Source excerpt:
Friday, 28 November 2014

The big picture with monthly charts

Today was the last trading day of the month. Let's take a look at the where the monthly charts stand to asses the BIG picture. A few interesting developments occurred... 


The S&P 500 spent over a decade consolidating the massive 1982-2000 bull market, before breaking out from the green line and resuming the bull market. The RSI on the monthly chart is also strong.

Yes, a consolidation here would be healthy but consider that we have 2 bullish cyclical trends in 2015:
  1. Presidential Cycle. The 3rd year is the most bullish of the four, with 16% avg. gain and 88% positive years
  2. Decennial Cycle. Years ending with a "5" (eg. 2015) have historically performed better than the other 9, with a 21% avg. gain and 83% positive years.

Perhaps the biggest potential in equity markets has to be in Japan. The NIKKEI has broken out from 25 year resistance! As we'll show further in this post, the YEN and NIKKEI:SPX ratio charts also confirm the bullish case for NIKKEI. 


The USB (30-year treasury bond) monthly chart is shown below. Bonds have been in a 30+ year bullish channel. But now there are signs that this channel can roll-over. Notice how the RSI is showing bearish divergence. We are also right at RSI resistance (blue line). 


A few months ago, the USD broke out of a 10-year base. It can consolidate here, but the big picture is healthy for the dollar. This is bad news for commodities & foreign currencies.

The US Dollar Index is the weighted sum of foreign currencies:

  • USD:EUR = 57.6% weight
  • USD:JPY = 13.6% weight
  • USD:GBP = 11.9% weight
  • USD:CAD = 9.1% weight
  • USD:SEK = 4.2% weight
  • USD:CHF = 3.6% weight

So if the USD is long-term bullish, are the charts for EUR, YEN, GBP and CAD bearish? You bet.

Stored items from a collection:
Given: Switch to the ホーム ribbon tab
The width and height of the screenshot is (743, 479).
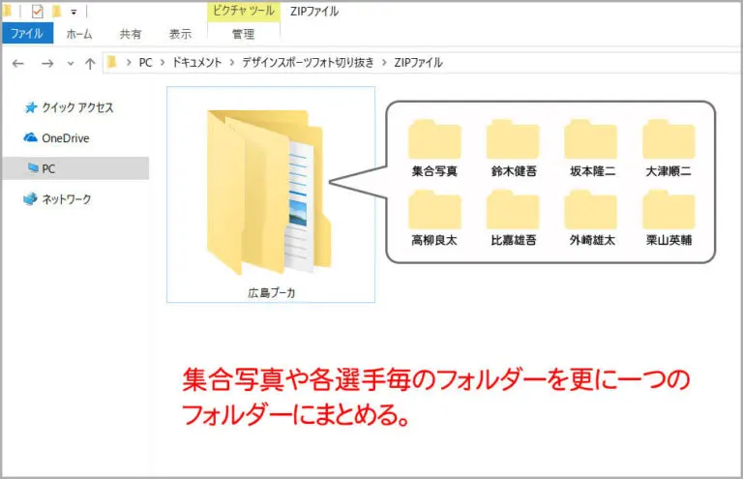Looking at the screenshot, I should point(79,34).
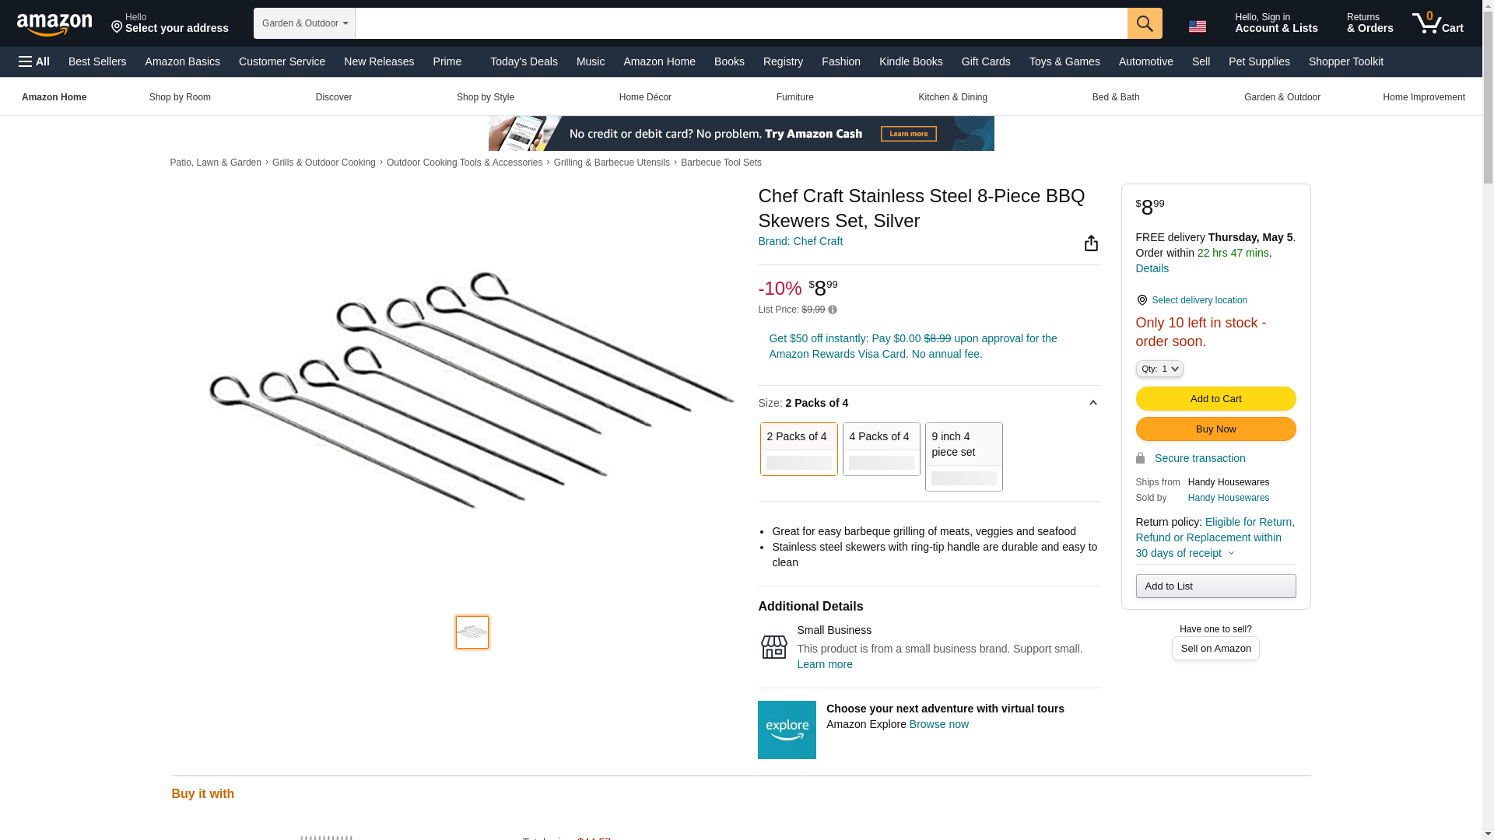
Task: Select the 2 Packs of 4 size option
Action: [x=798, y=449]
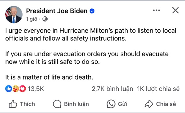Image resolution: width=185 pixels, height=113 pixels.
Task: Open the page's round profile picture
Action: point(14,15)
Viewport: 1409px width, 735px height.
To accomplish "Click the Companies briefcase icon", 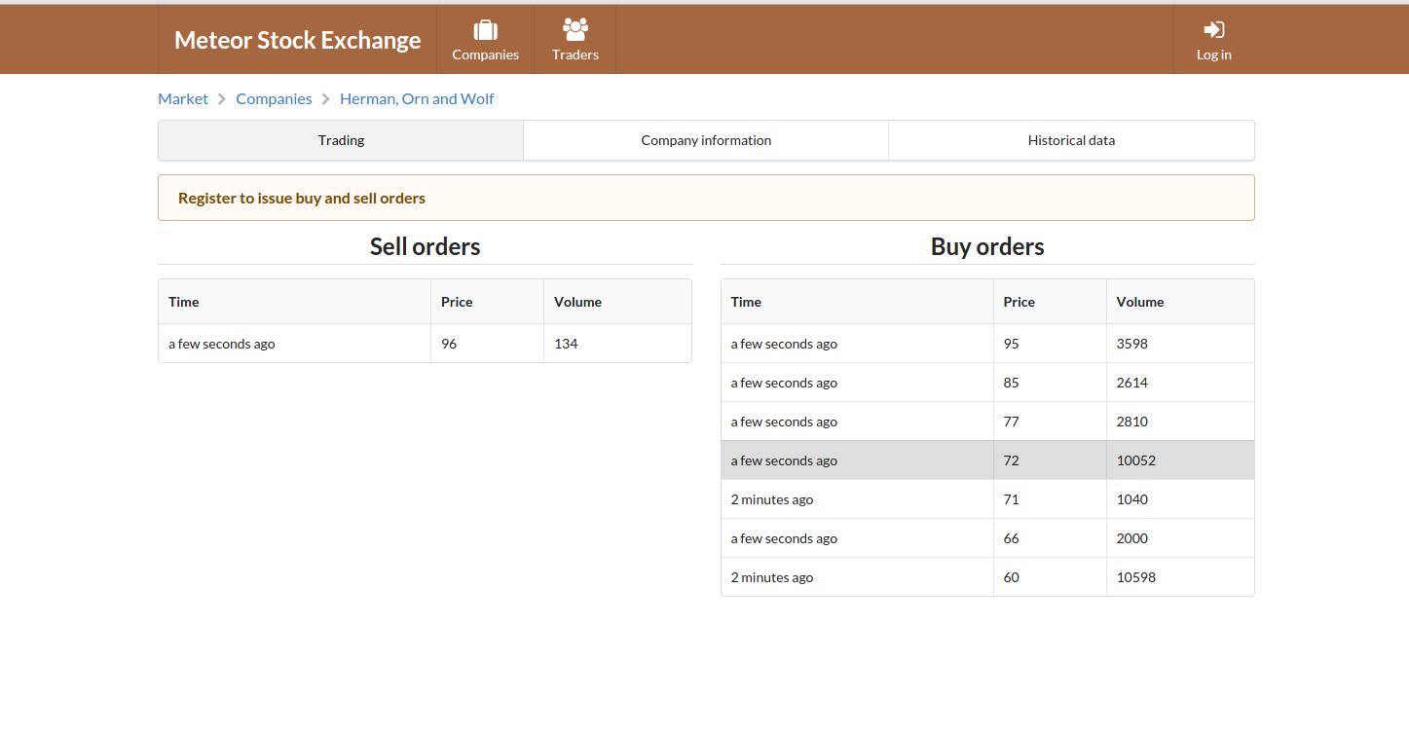I will click(485, 30).
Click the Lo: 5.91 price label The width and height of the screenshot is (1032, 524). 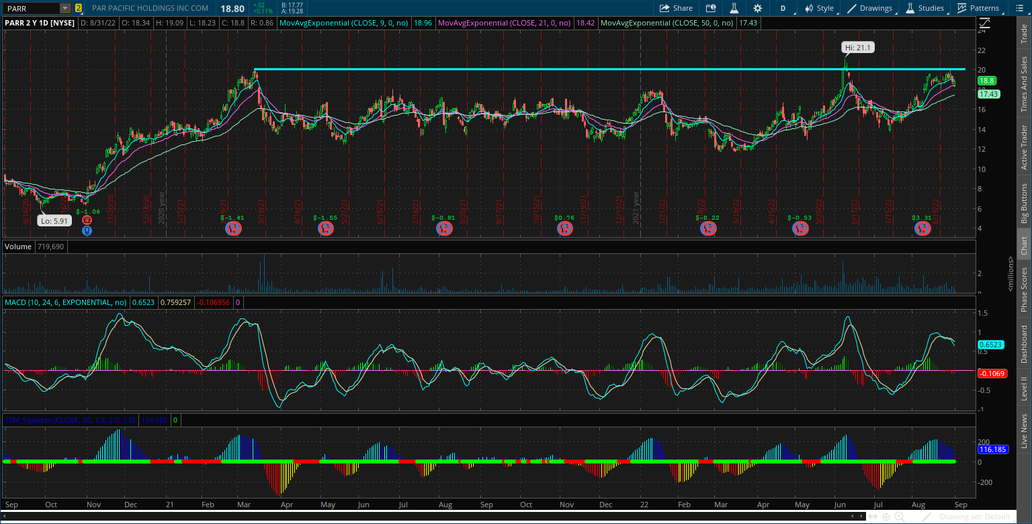(x=54, y=220)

What you will do:
A – In the monthly charts post, copy the passage from "Friday, 28 November" up to and including "interesting developments occurred..." word for word.
B – Using the monthly charts post, mark each statement yes or no and quote the exact words that decide it: (i) The NIKKEI has broken out from 25-year resistance. (ii) USD:JPY carries the largest weight in the US Dollar Index. (iii) The second year of the Presidential Cycle is the most bullish of the four.
C – According to the monthly charts post, why might the 30+ year bullish channel in bonds roll over? Answer in one to three sentences.

Outputs in order:
A –
Friday, 28 November 2014

The big picture with monthly charts

Today was the last trading day of the month. Let's take a look at the where the monthly charts stand to asses the BIG picture. A few interesting developments occurred...

B –
(i) Yes: "The NIKKEI has broken out from 25 year resistance!"
(ii) No: "USD:EUR = 57.6% weight"
(iii) No: "The 3rd year is the most bullish of the four"

C – The RSI on the USB monthly chart shows bearish divergence. The RSI also sits right at resistance, marked by the blue line.